You can’t get much more cutting-edge than this: NASA engineers are designing an aircraft that actually rides its own shock wave while traveling at five times the speed of sound.
Only astronauts know the feeling of traveling that fast. If you took off from New York City and accelerated to Mach 5, for instance, you’d zoom past Paris in 2-plus hours.
Don’t bother calling your travel agent. For one, the “waverider” is more likely to be a combat jet than a high-speed airliner.
For another, it’s not built. And it might never be, although the engineers who explore the super-fast world of hypersonics have successfully tested an 8-foot model of such an aircraft at Langley Research Center in Hampton.
The goal, however, isn’t necessarily to build a waverider prototype. Instead, their efforts are aimed at developing the technology for aircraft that represent a quantum leap over those flying today.
“Waverider” conjures an image of a tanned surfer shooting a curl at Waikiki Beach. And that’s pretty close to how a waverider would operate. The waverider - potentially a triangular, needle-nosed aircraft powered by an air-breathing jet engine - would:
travel fast enough to catch up to its own shock wave;
be designed so perfectly that the sweep of its wings “fits” into that wave at a given speed, and, consequently; and
use less fuel to fly more efficiently.
Riding the shock wave is the key. That can’t be done, researchers say, unless they can keep high air pressure on the bottom of the airplane, where it belongs.
Birds and airplanes fly because the curved upper surface of their wings forces air to travel faster across the top than it does underneath. Because of a phenomenon scientists know as the Bernoulli effect, pressure is reduced in the faster-moving air. The difference between the pressure above and below the wing creates “lift.”
All wing designs, however, allow some of the high pressure underneath to swirl upward at the wing tips. In other words, the designs aren’t a perfect fit for the air pressure.
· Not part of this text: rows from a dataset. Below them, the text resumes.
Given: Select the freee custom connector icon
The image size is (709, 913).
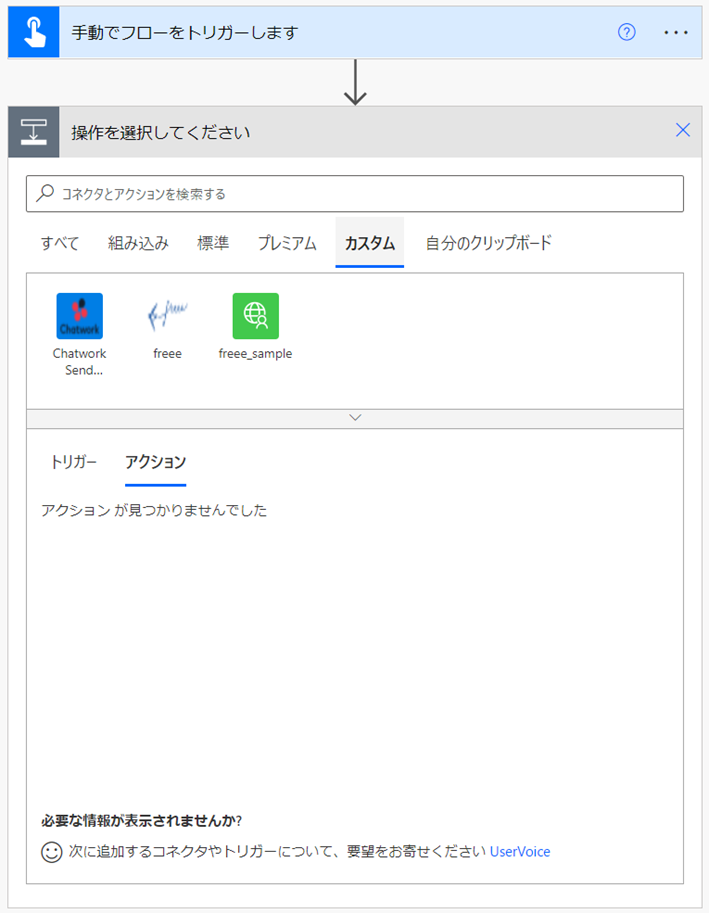Looking at the screenshot, I should 167,316.
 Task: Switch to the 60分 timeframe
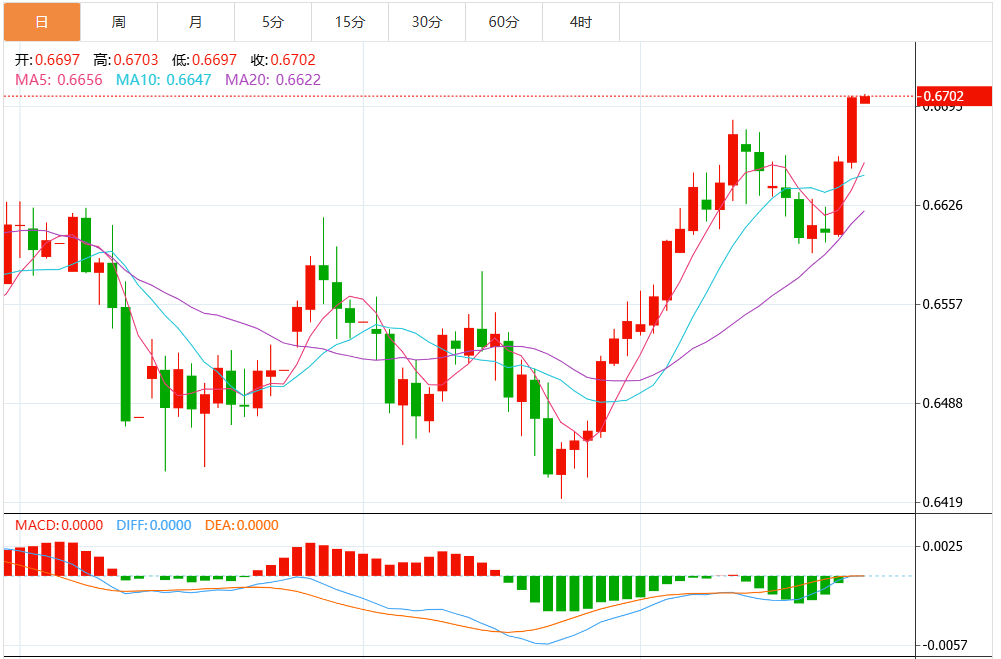tap(504, 21)
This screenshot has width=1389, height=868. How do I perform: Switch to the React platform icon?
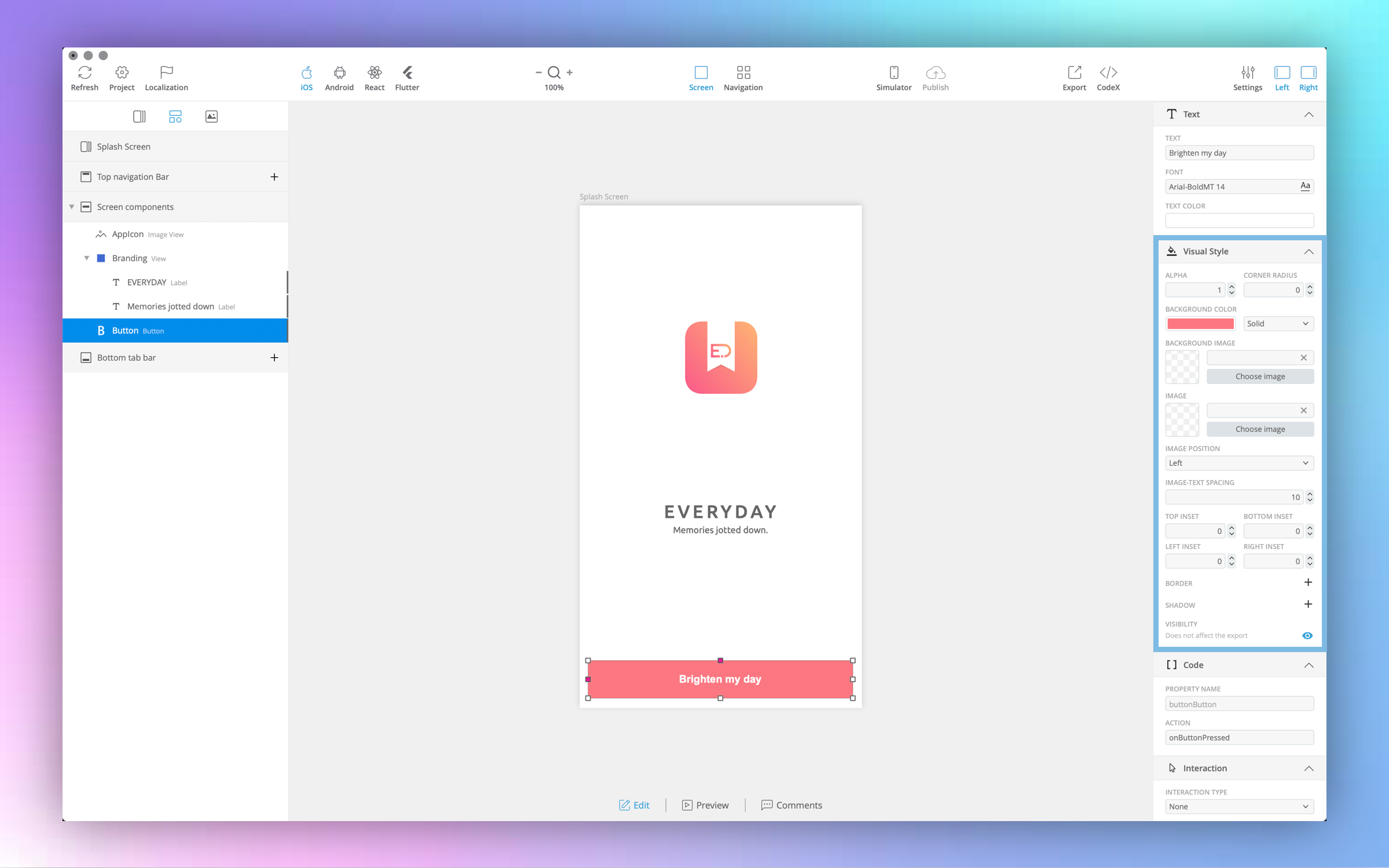374,73
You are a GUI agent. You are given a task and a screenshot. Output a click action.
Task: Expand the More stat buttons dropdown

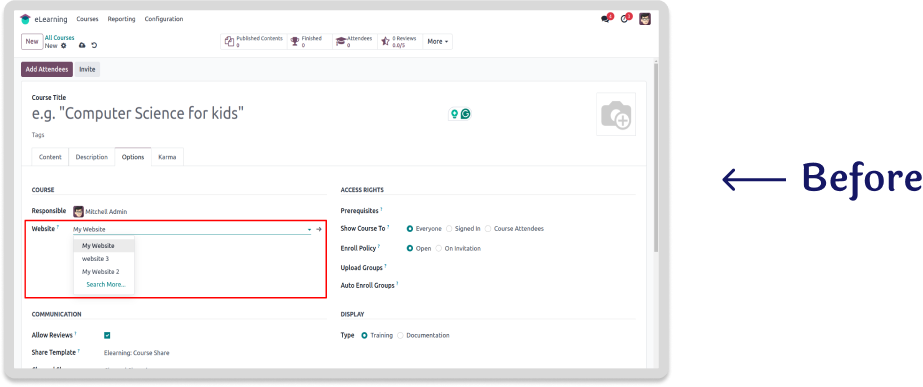tap(437, 42)
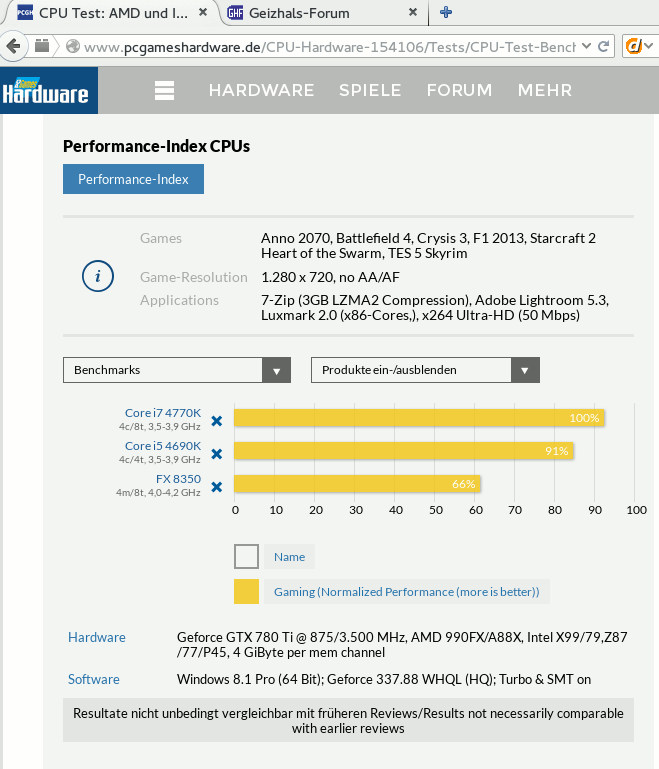Click the blue info circle icon
Viewport: 659px width, 769px height.
coord(97,276)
That pushes down on the wings, causing a decrease in lift - better known as “drag.”
Pilots and birds attain the best combination of lift and drag by correctly matching the airspeed and the angle flown through the air.
But in a perfect waverider design, there is no upward swirl.
Here’s how it works.
Everything that moves through air creates turbulence, as anyone who’s ever been blown aside by the wind from a passing truck can attest. As it moves, the truck compresses the air ahead and creates a low-pressure wake that it pulls along. The result, at both ends of the truck, is drag.
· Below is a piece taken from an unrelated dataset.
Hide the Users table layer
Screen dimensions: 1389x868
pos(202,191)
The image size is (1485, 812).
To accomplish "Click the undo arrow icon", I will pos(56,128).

As an aircraft flies through the atmosphere, it creates this same sort of drag, which intensifies with speed. At supersonic or greater speeds, a “bow wave,” or shock wave, is formed. We can’t see it, but we can hear the edge of the wave when the aircraft exceeds the speed of sound, smashing air molecules together with such force that they create a sonic boom.
The wave, which contains high-pressure fields, intensifies with speed and takes on a narrower, more conical shape.
As an aircraft approaches five times the speed of sound, the wave narrows to the point where an aircraft can begin to actually “fit” into this conical shape, given the proper design and flight angle - also called the angle of attack.
The NASA waverider design is sort of an elongated triangle, its wings set in a dramatic rearward sweep. It is the leading edges of these wings, which run all the way forward to the tip of the aircraft’s nose, that would touch the edge of the shock wave.
At this point, the shock on the upper surface disappears, and the plane “rides” the wave on its lower surface.
“Why row your way through the surf, when you can sit on a surfboard?” asked Charlie Morris, NASA’s manager for hypersonics. Morris said the effect is somewhat similar to the way porpoises swim beside ships. “They’re benefiting from the flow field,” Morris said. “The ship curves the flow of the water, and the porpoise does something in the water very much like a surfboard on top of the water.”
Planners say the waverider technology can be applied to designs for future long-range strike fighters, high-speed transport planes or even cruise missiles. Each of those aircraft would share some common technology and one overpowering military advantage: for enemy air defense crews, the waverider would be little more than an unhittable blur.